Buono questioned the special funding since Corzine has proposed cutting state aid for municipalities that have less than 10,000 residents to try to force them to share services or consolidate, a move she described as "legalized blackmail."

"I think it's enormously unfair," said Buono, D-Middlesex.

Buono said the special aid program lacks specific criteria and questioned whether the program has received proper state oversight.

"It's gone haywire, and now that we're in such dire straits overall I don't think you can justify maintaining it at the current level given the other cuts that the governor is proposing for other, smaller municipalities," Buono said. "This is something we really need to examine."

The budget plan was introduced by Corzine on Tuesday as a painful but necessary to fix state fiscal woes. It's for the fiscal year that starts July 1.

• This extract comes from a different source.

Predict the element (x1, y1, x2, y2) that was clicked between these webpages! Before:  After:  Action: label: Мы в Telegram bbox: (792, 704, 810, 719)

On Thursday, he briefed the New Jersey Chamber of Commerce in Newark on his $33 billion budget plan that seeks $2.7 billion in cuts. Corzine's proposal also calls for cuts in property tax rebates and state aid for municipalities, health services for the poor, the arts and nonprofits and state worker layoffs and early retirements.

"Spending cuts alone will not solve our fiscal problems, but they will give us breathing room at this turning point while continuing to work toward a solution to reduce our debt," Corzine said.

Corzine also wants to increase highway tolls to pay off about half of $32 billion in state debt.

"The problem is clear," Corzine said. "Until we fix our debt, it will continue to consume our budget and wreak havoc on the bottom line for our taxpayers."